Forget Gates: Forget gates control how much information from the previous memory cell state is retained or forgotten at each time step. They decide which information is relevant to retain and which can be discarded.
Output Gates: Output gates determine how much information from the current memory cell state is passed to the output at each time step. They control the information flow from the memory cell to the output of the network.
The gates output values between 0 and 1 due to the sigmoid function. A value of 0 means “block this information” and a value of 1 means “let this information pass through”. The gates perform element-wise multiplication with both the previous cell state and new information, allowing fine-grained control over what’s kept and what’s added.
Gates play a crucial role in addressing the challenges of capturing long-term dependencies and mitigating the vanishing gradient problem in recurrent neural networks, enabling them to effectively model sequential data and time series.
Generative Adversarial Networks (GANs)
Used in unsupervised machine learning (GANs learn directly from the structure of real data without requiring explicit labels), particularly for generating synthetic data samples that resemble real data. GANs consist of two neural networks: a generator and a discriminator, which are trained simultaneously in a competitive setting. The generator learns to generate realistic-looking data samples from random noise and gradually refining it to resemble real data. Discriminator learns to distinguish between real data samples and fake ones generated by the generator, improving its ability to spot the differences over time. Through adversarial training, GANs learn to generate high-quality, diverse data samples across various domains, such as images, text, and music, with applications in image synthesis, data augmentation, and creative AI.
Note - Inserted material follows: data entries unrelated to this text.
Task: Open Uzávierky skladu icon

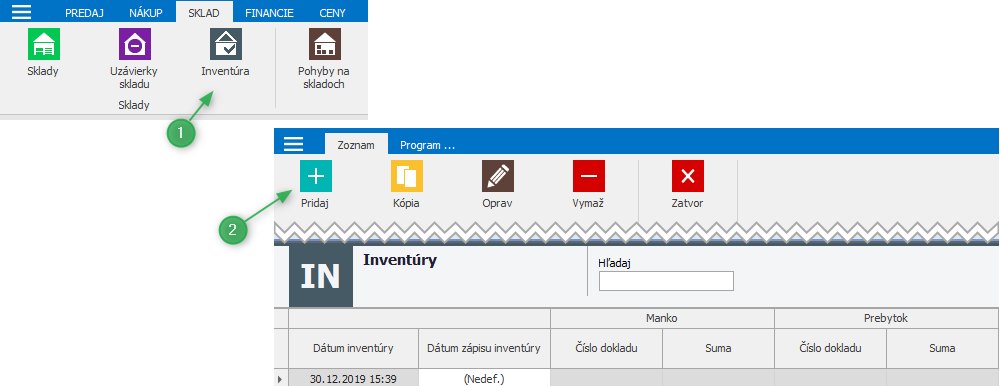Action: tap(135, 44)
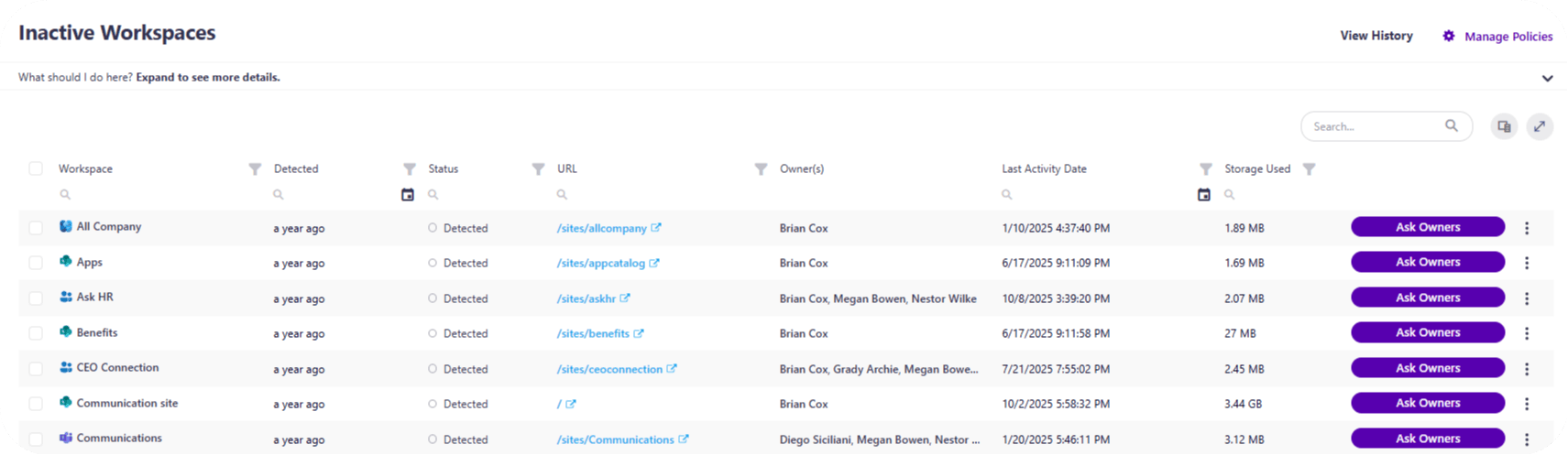Click Ask Owners for Communication site

click(1427, 403)
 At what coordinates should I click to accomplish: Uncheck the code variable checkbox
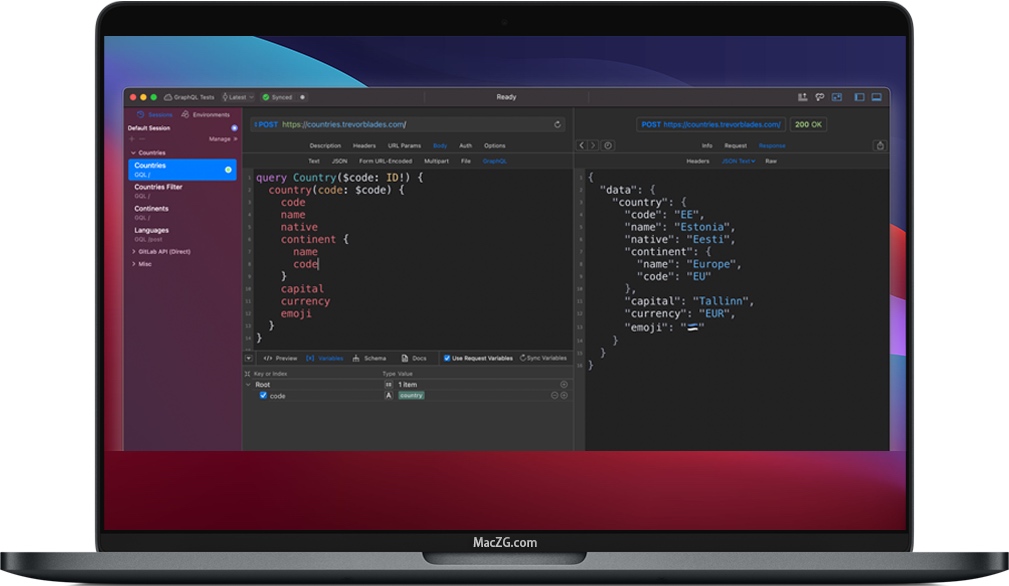(x=263, y=395)
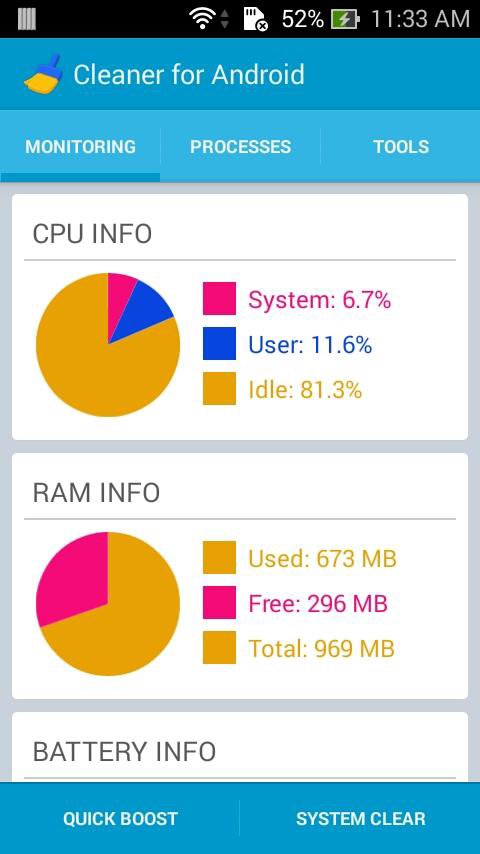Screen dimensions: 480x854
Task: Click the orange Used RAM swatch
Action: point(220,557)
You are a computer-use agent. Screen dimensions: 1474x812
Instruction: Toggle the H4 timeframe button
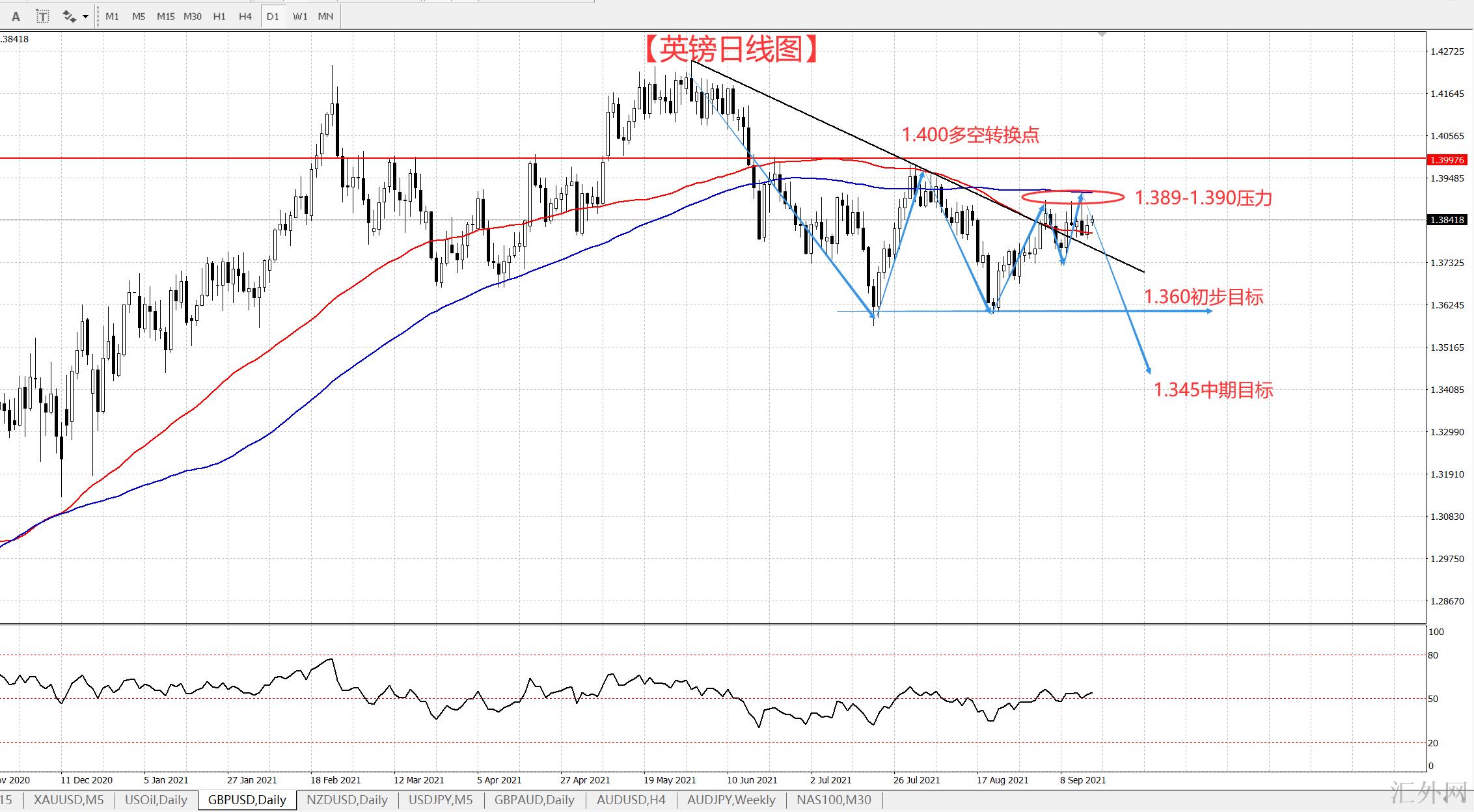click(x=245, y=16)
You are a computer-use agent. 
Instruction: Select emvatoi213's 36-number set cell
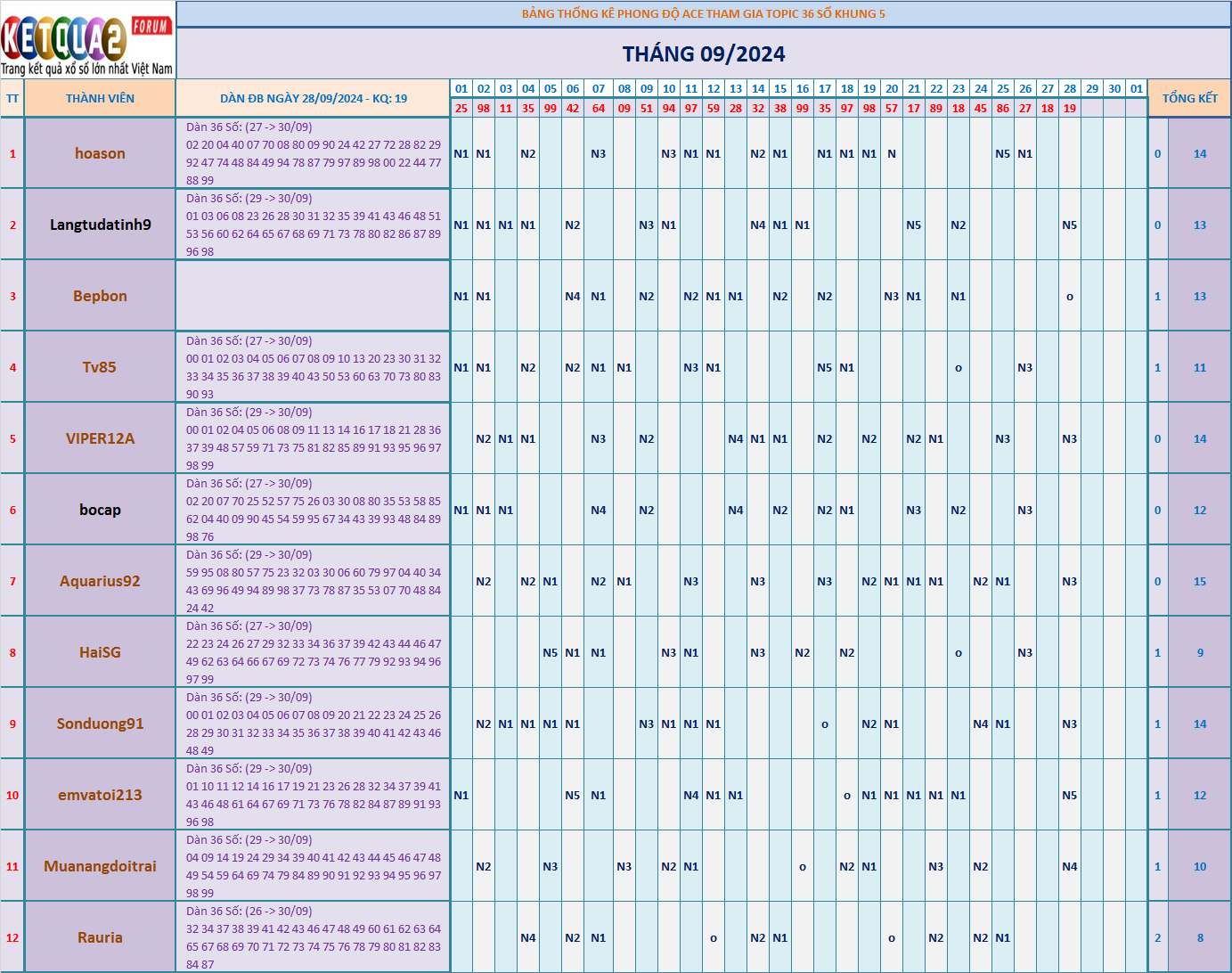(313, 795)
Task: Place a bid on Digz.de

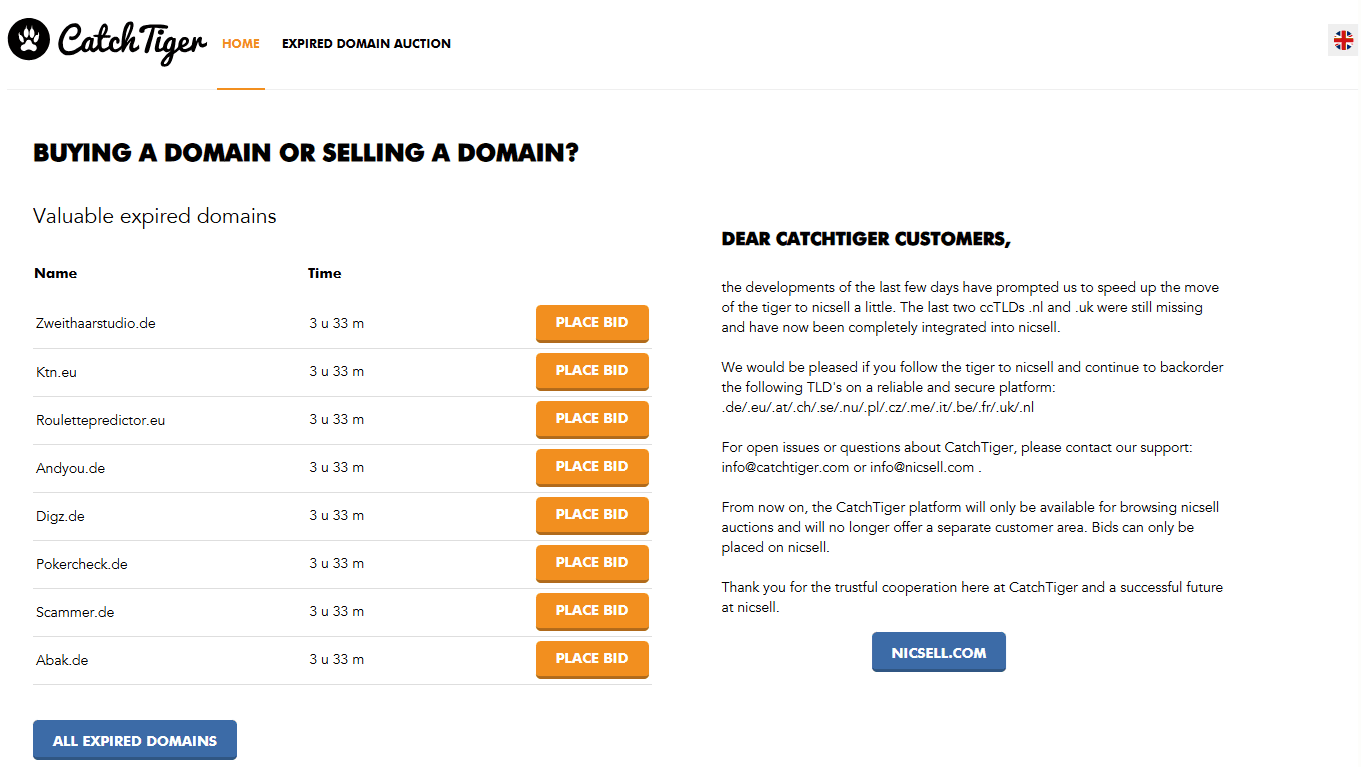Action: tap(592, 515)
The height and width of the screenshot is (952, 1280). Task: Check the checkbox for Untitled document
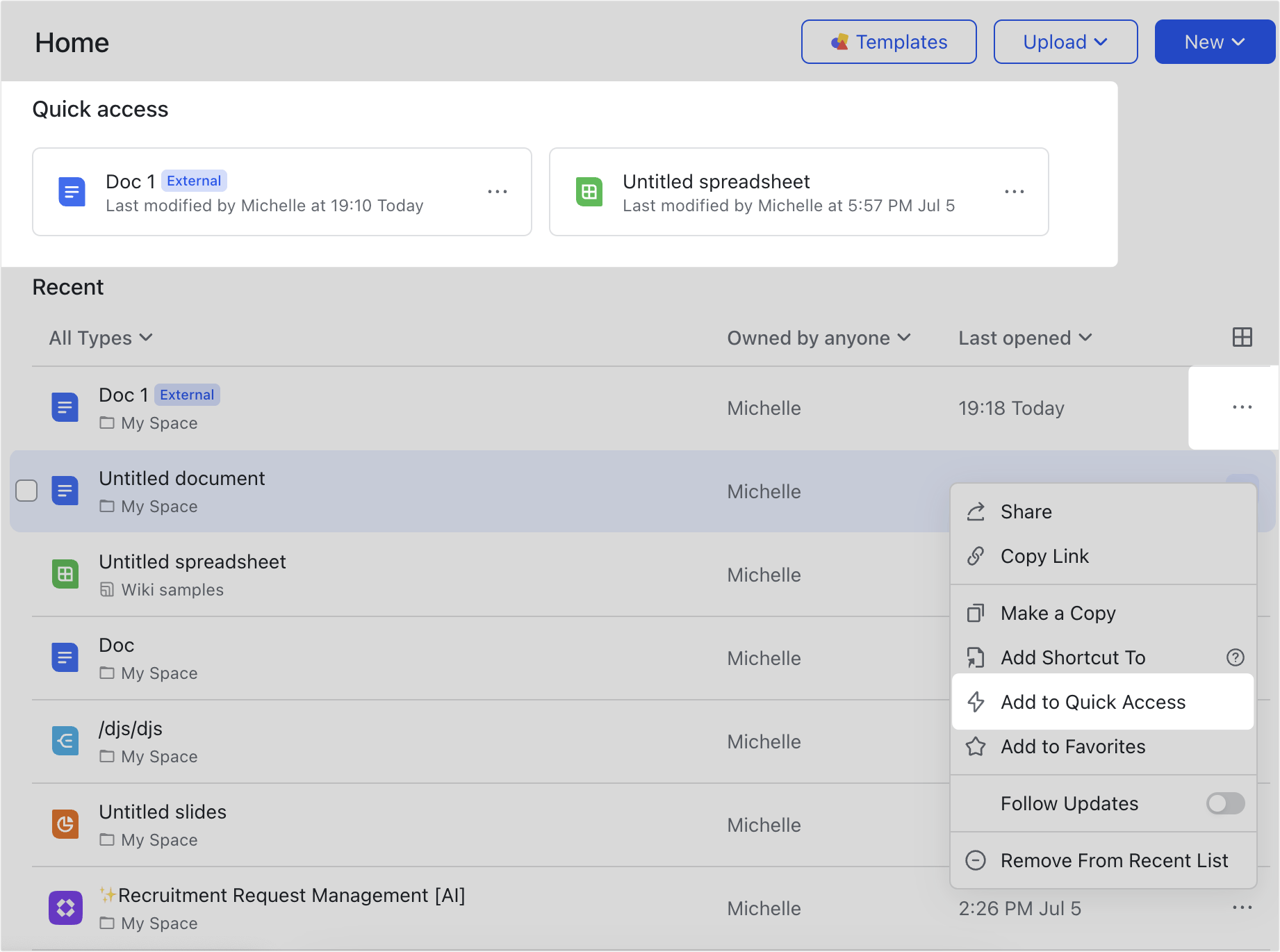tap(26, 491)
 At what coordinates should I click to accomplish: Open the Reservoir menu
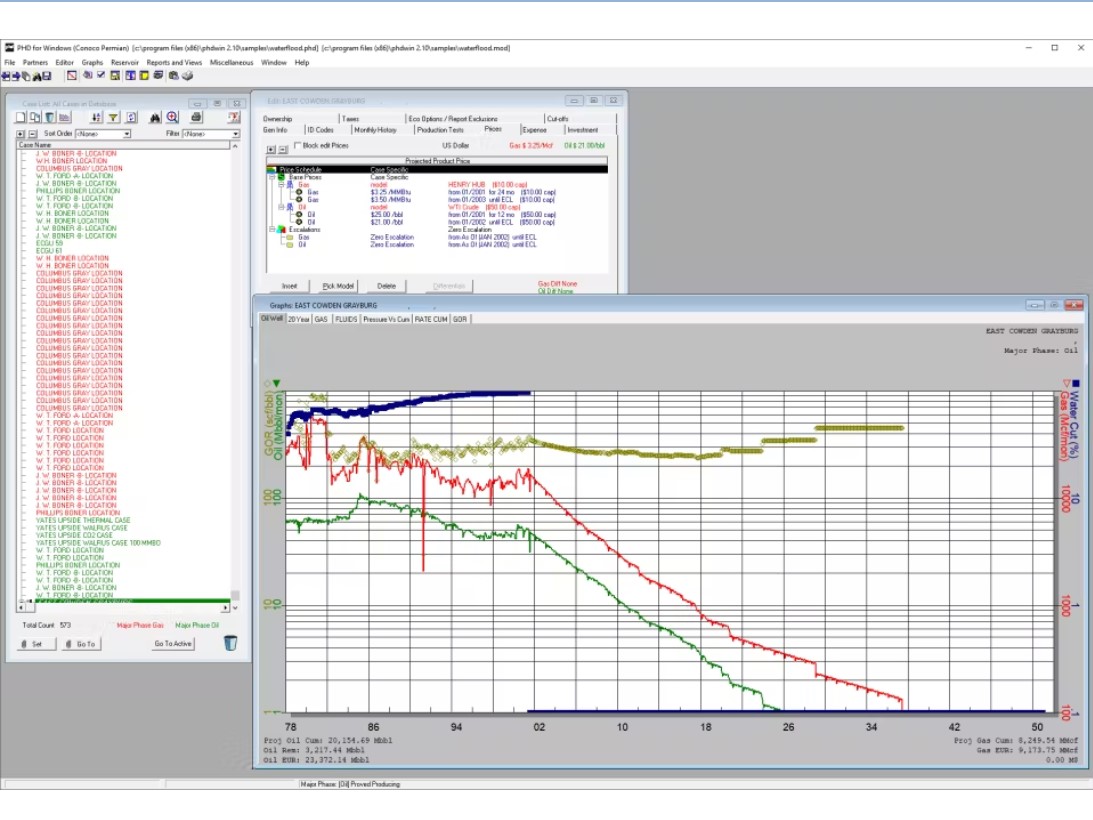(125, 62)
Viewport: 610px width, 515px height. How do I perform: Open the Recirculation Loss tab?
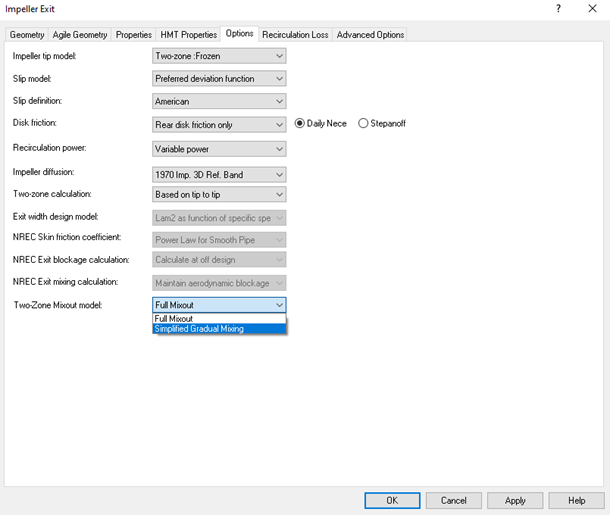[295, 34]
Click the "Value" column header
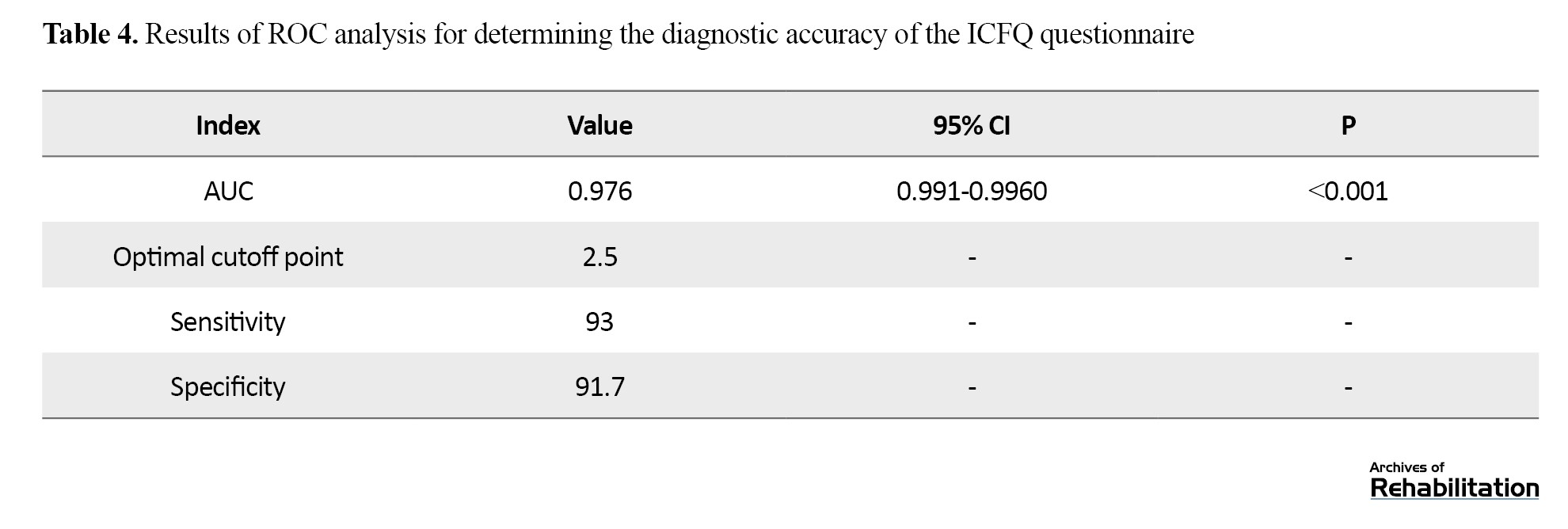Viewport: 1568px width, 529px height. (x=599, y=125)
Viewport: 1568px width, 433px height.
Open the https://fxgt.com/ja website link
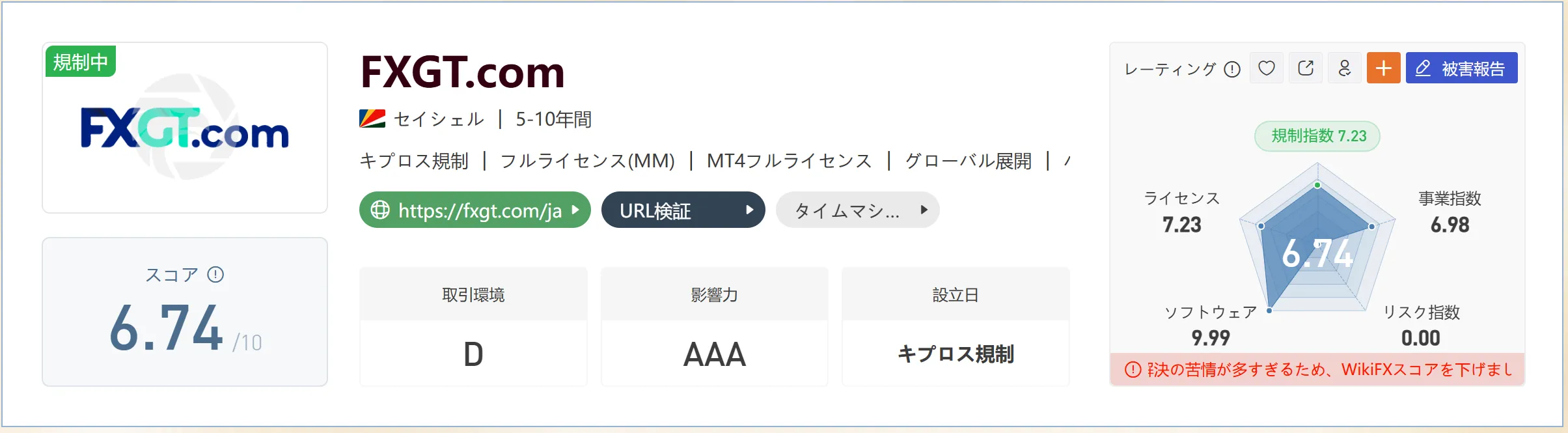pos(475,210)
Discriminator Training: The discriminator is exposed to both real data samples and fake samples generated by the generator. It learns to classify them as “real” or “fake” based on their features.
Generator Training: The generator attempts to fool the discriminator by generating increasingly realistic samples. It receives feedback from the discriminator, helping it improve its output quality
GloVe (Global Vectors)
GloVe (Global Vectors for Word Representation) is a word embedding technique used to represent words as dense vectors in a continuous vector space. GloVe learns word embeddings by analyzing the global co-occurrence statistics of words in large text corpora. It captures semantic relationships between words by considering their contextual usage patterns across the entire corpus. GloVe embeddings encode semantic similarities and syntactic relationships between words, making them useful for natural language processing tasks such as word similarity calculation, document classification, and sentiment analysis. GloVe embeddings are pre-trained on large corpora and are widely used in various machine learning applications.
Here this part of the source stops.